_Problem statement_: Beginning with the line of the entries below that holds "You are a computer-use agent." and ending with the line that holds "Given: Open the notes icon with pencil", transcribe each line exactly as written. Pictures stay out.

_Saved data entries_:
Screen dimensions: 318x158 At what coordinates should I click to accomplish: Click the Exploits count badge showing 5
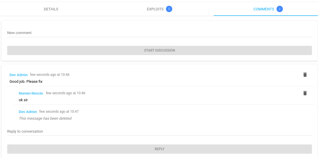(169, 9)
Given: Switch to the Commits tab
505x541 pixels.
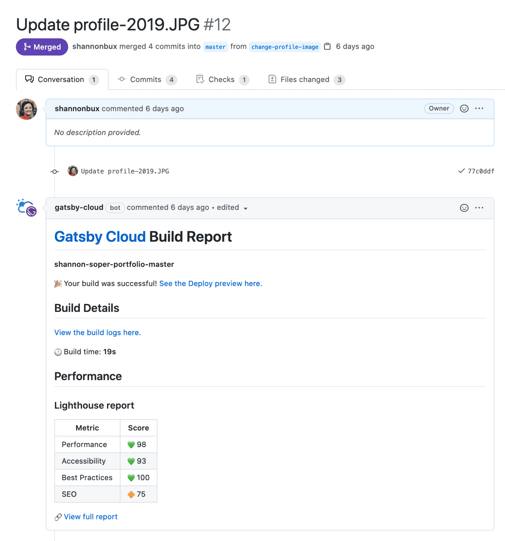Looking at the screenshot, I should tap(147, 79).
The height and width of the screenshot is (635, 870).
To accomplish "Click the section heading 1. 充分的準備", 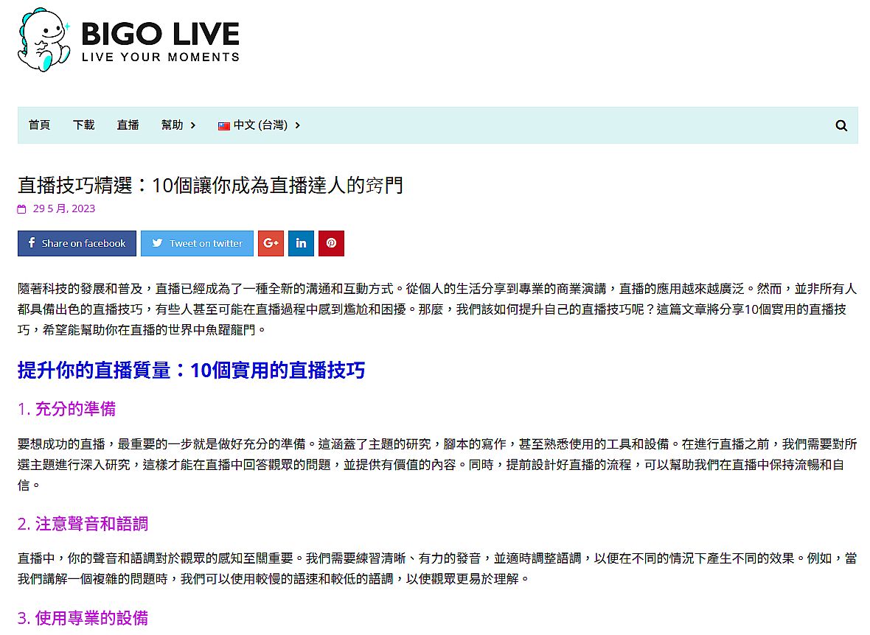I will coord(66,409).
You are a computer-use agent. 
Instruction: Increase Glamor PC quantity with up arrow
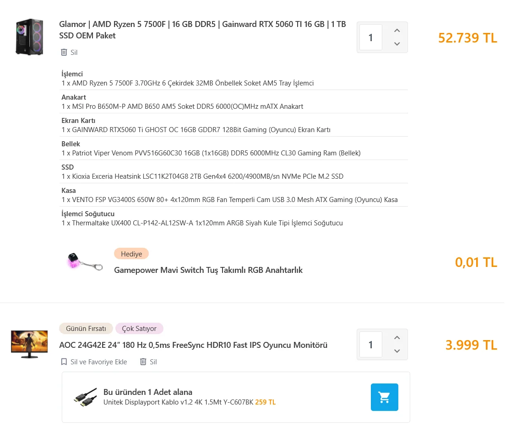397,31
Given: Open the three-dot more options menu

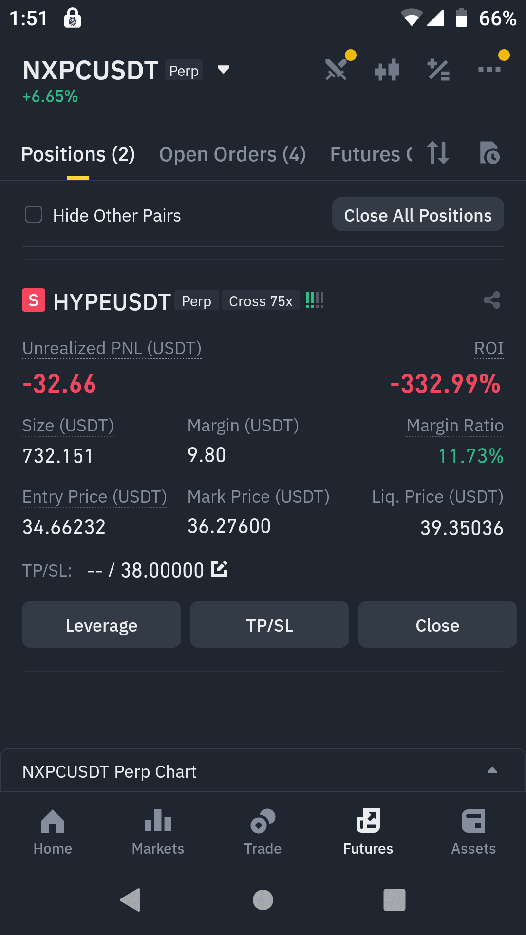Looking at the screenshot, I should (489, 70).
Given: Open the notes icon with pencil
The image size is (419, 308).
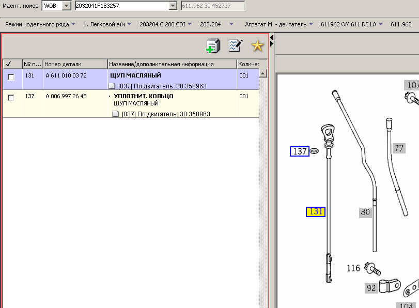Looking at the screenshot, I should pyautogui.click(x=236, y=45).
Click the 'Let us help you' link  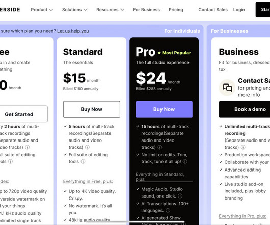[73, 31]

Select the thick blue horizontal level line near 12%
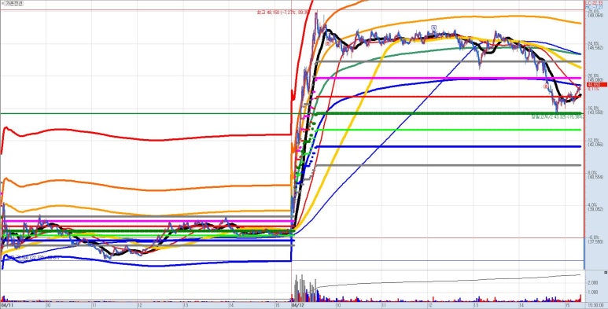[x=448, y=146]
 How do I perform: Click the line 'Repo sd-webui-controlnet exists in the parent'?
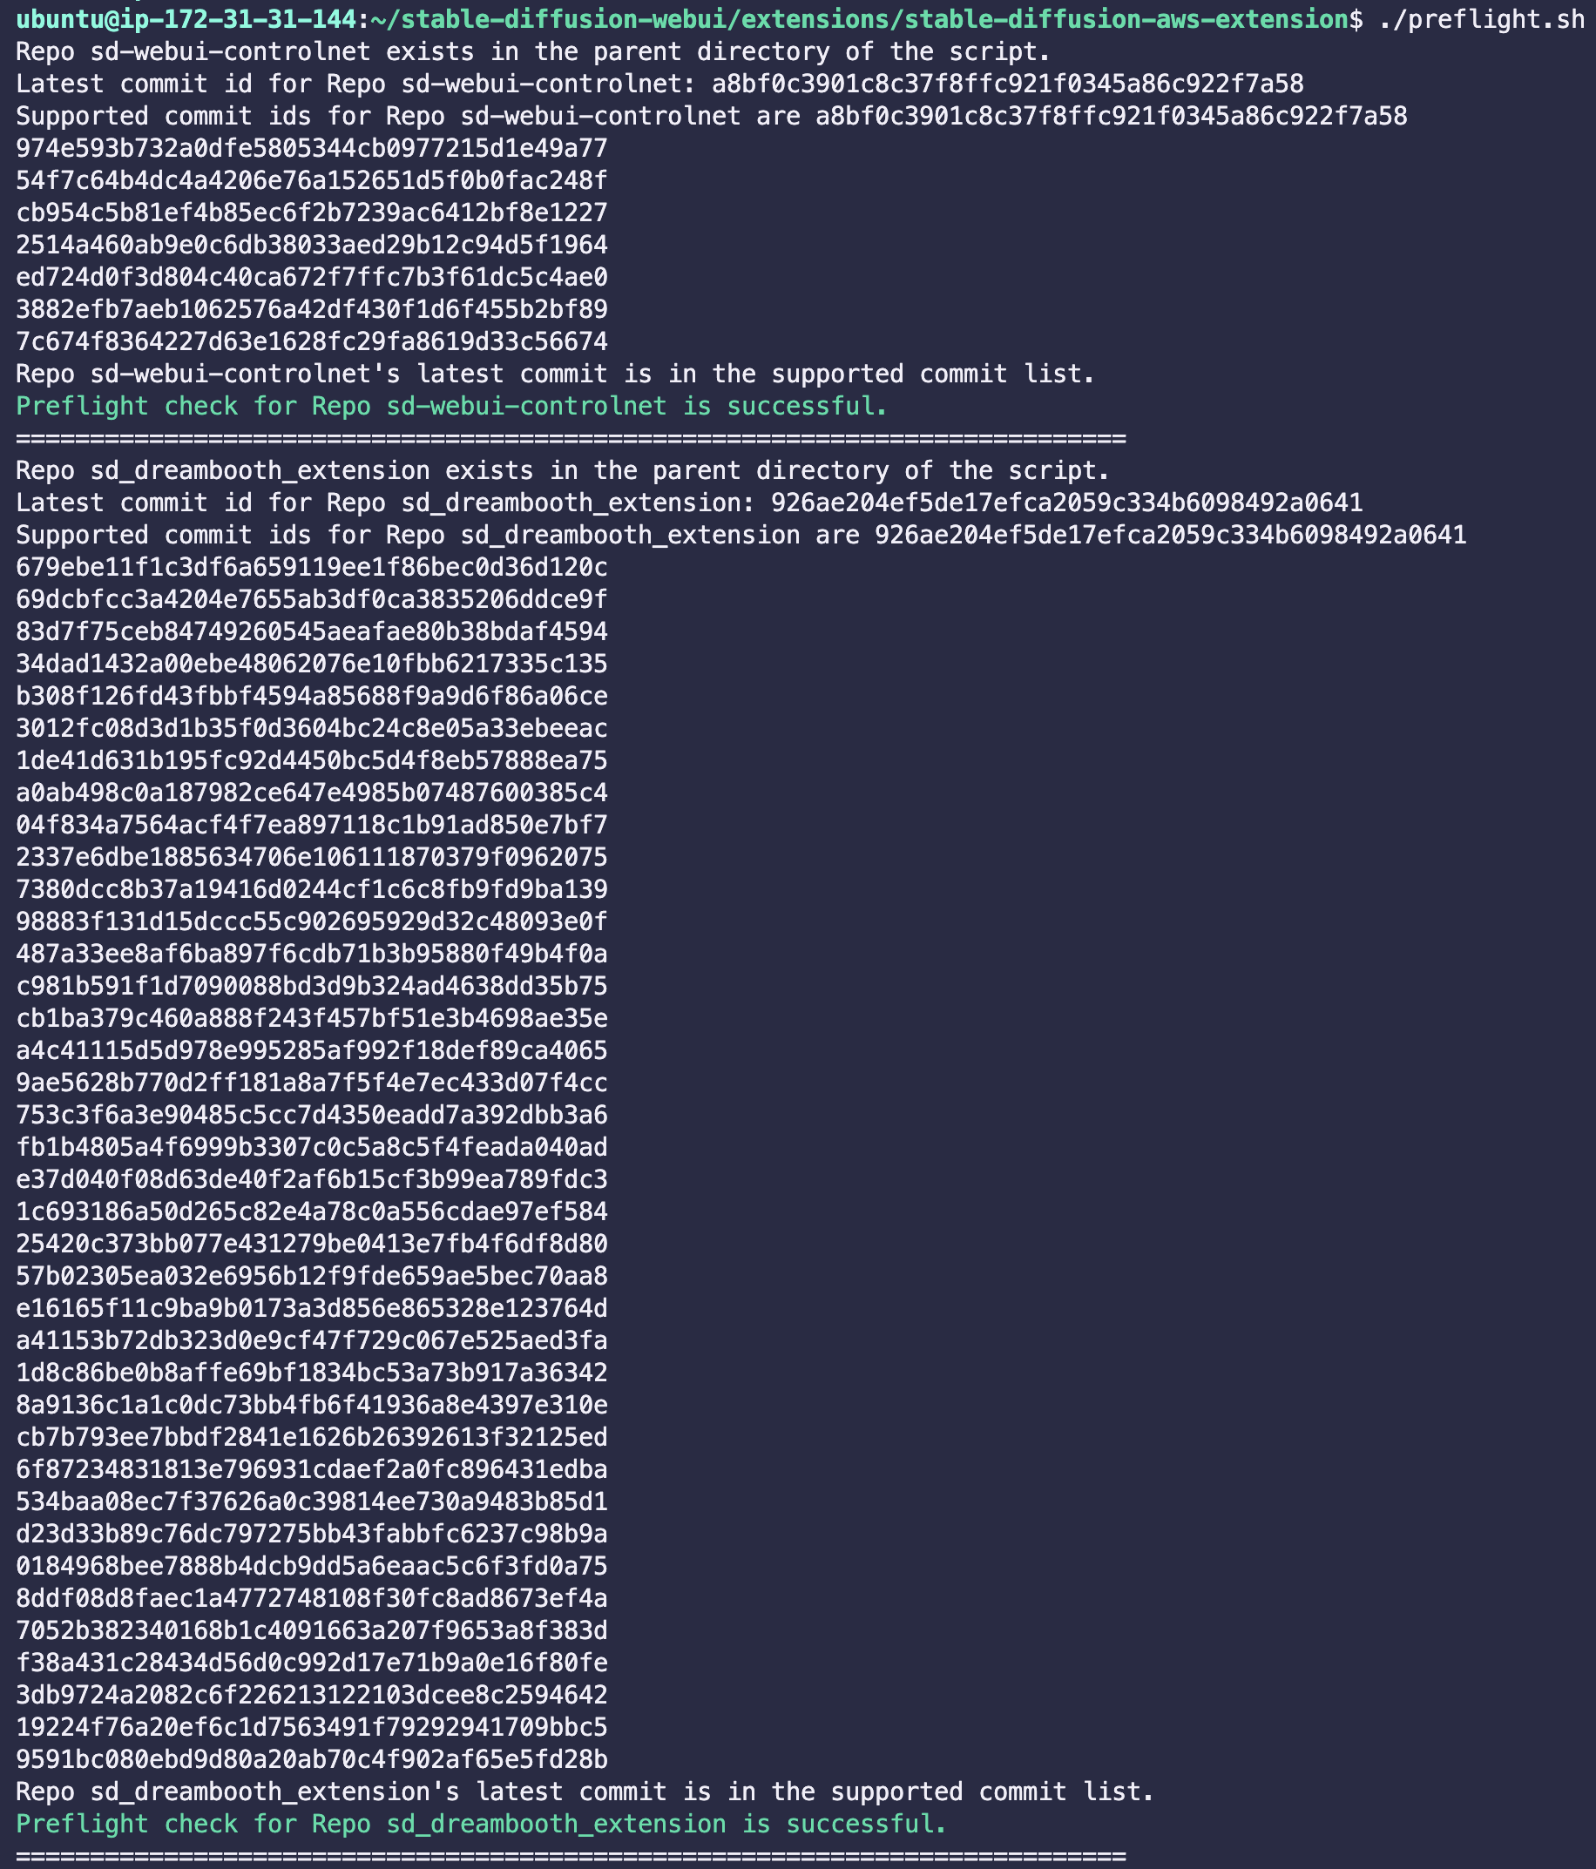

_Answer to this task_:
You are a computer-use agent. 
Instruction: Increase Glamor PC quantity with up arrow
397,31
Given: Open the three-dot more options menu

Looking at the screenshot, I should (489, 70).
Given: Open the notes icon with pencil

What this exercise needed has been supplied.